Pictures in the records are to be excluded from an otherwise exact copy.
====
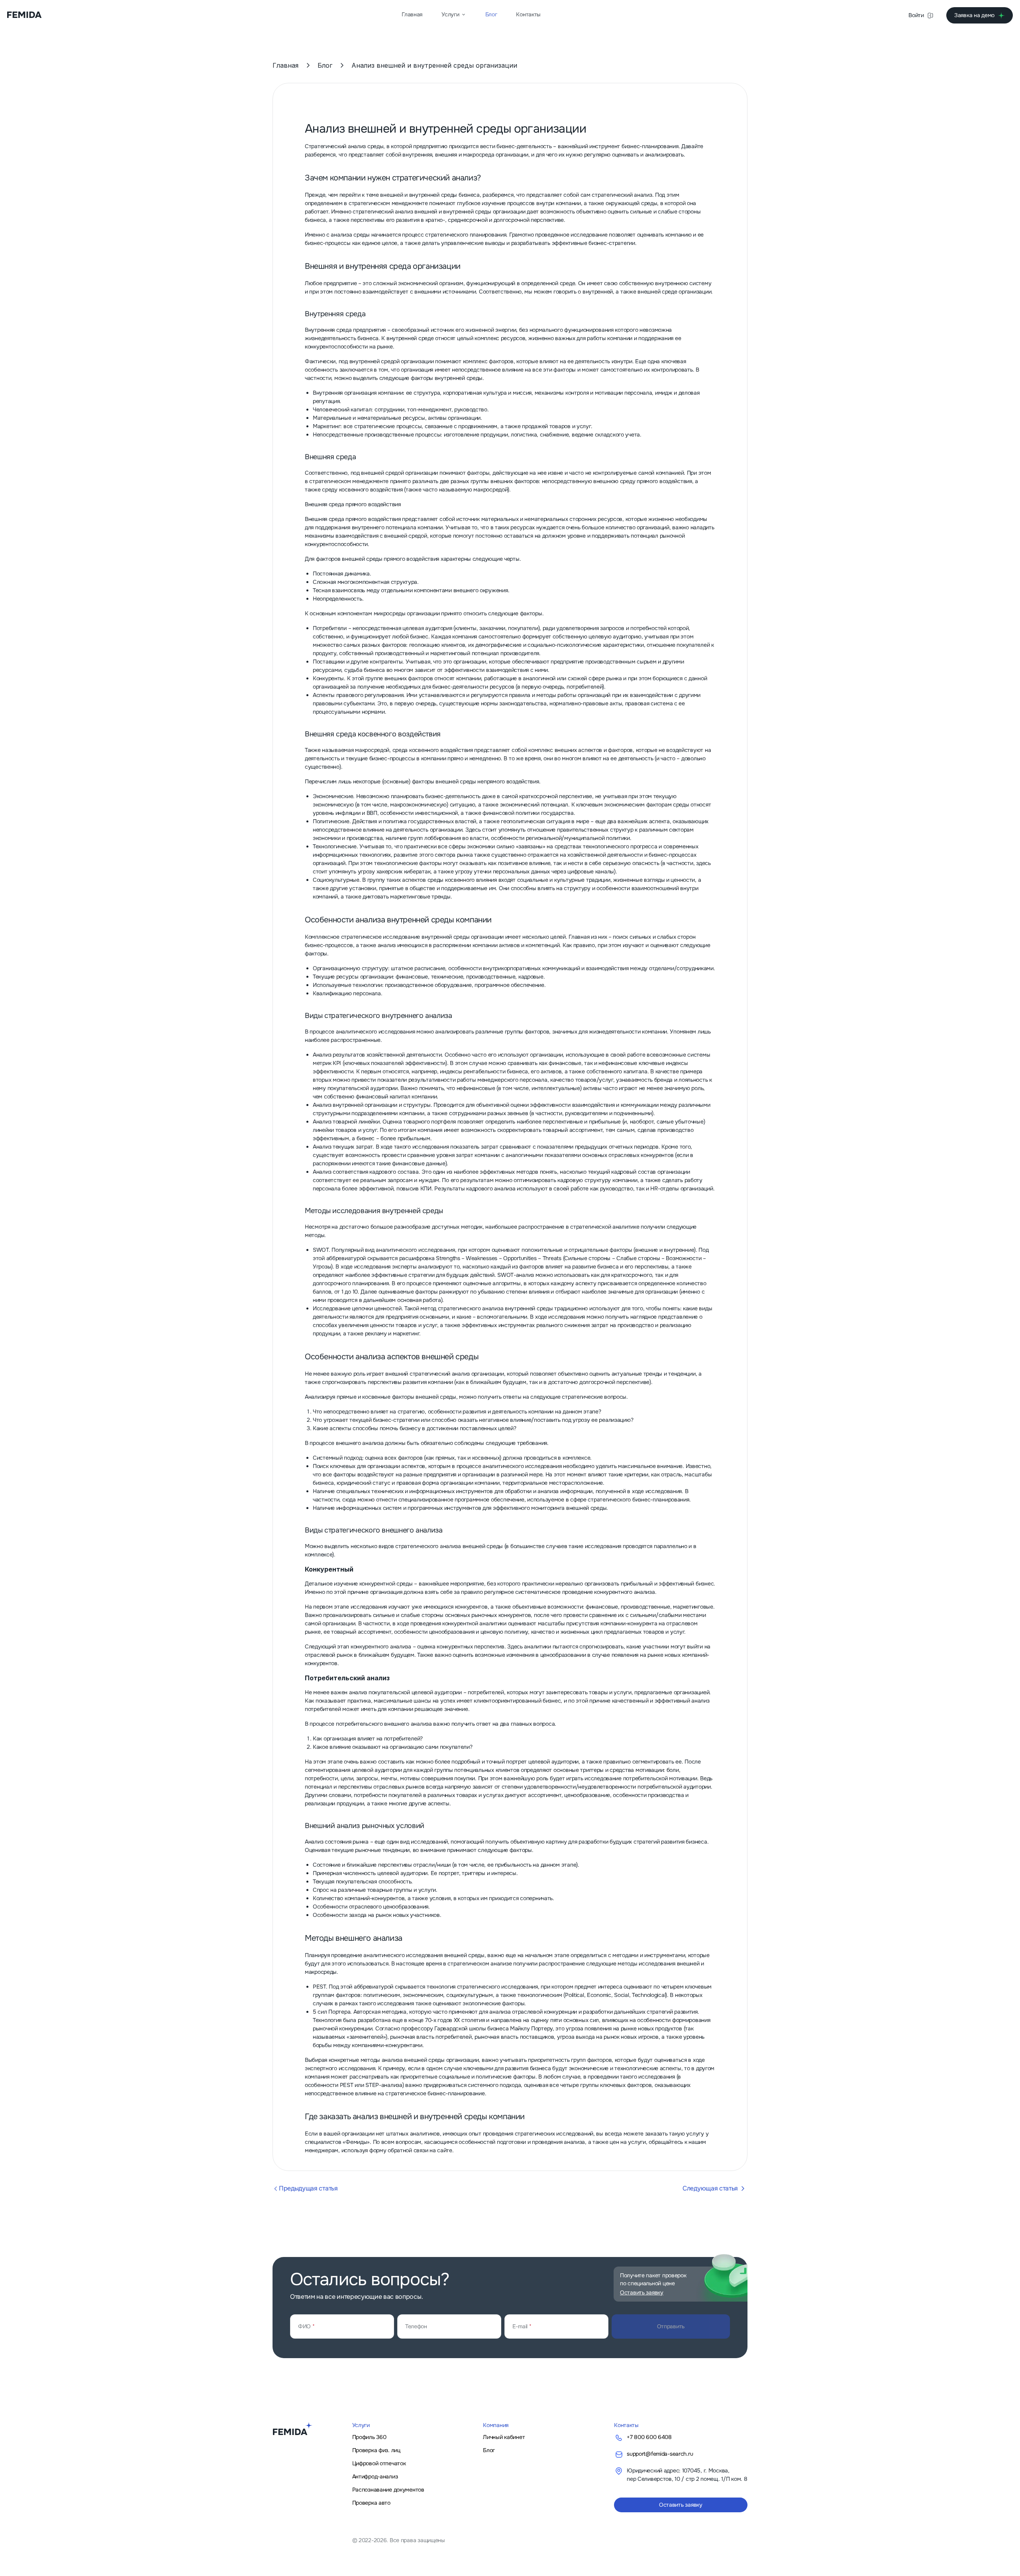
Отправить (671, 2326)
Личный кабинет (504, 2437)
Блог (491, 14)
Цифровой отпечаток (379, 2463)
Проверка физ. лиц (376, 2450)
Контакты (528, 14)
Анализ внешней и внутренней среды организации (434, 65)
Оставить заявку (680, 2504)
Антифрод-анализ (375, 2476)
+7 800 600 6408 (649, 2437)
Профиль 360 (369, 2437)
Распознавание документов (388, 2489)
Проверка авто (371, 2502)
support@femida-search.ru (660, 2453)
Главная (412, 14)
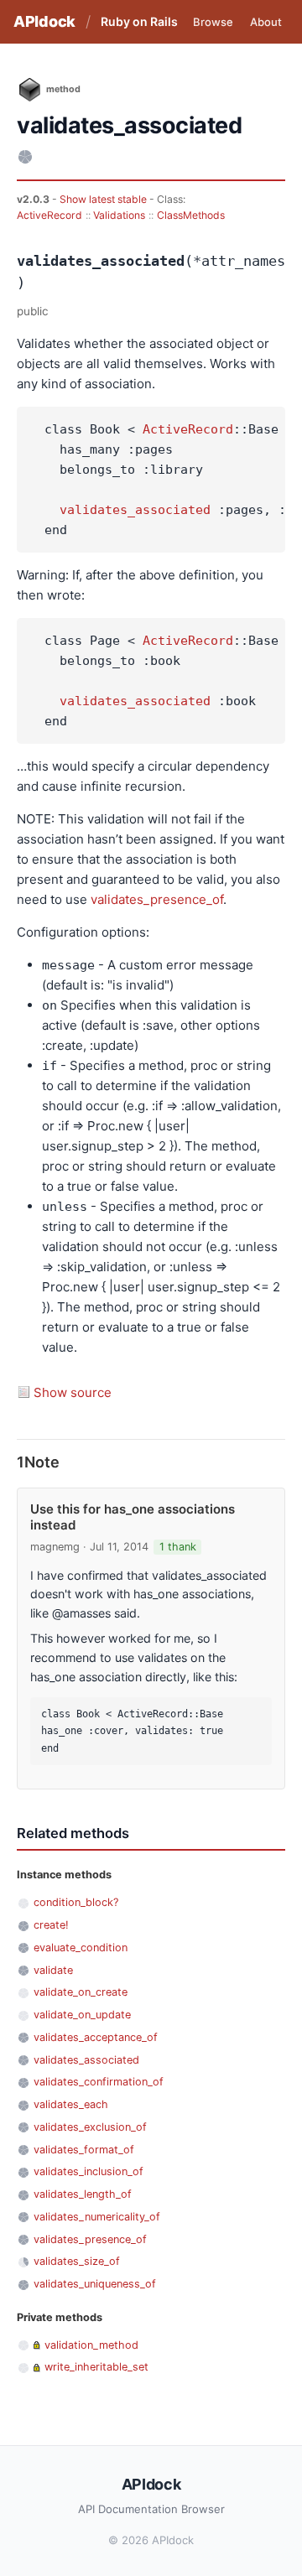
====
#### Response below
Отправить (671, 2326)
Личный кабинет (504, 2437)
Блог (491, 14)
Цифровой отпечаток (379, 2463)
Проверка физ. лиц (376, 2450)
Контакты (528, 14)
Анализ внешней и внутренней среды организации (434, 65)
Оставить заявку (680, 2504)
Антифрод-анализ (375, 2476)
+7 800 600 6408 (649, 2437)
Профиль 360 (369, 2437)
Распознавание документов (388, 2489)
Проверка авто (371, 2502)
support@femida-search.ru (660, 2453)
Главная (412, 14)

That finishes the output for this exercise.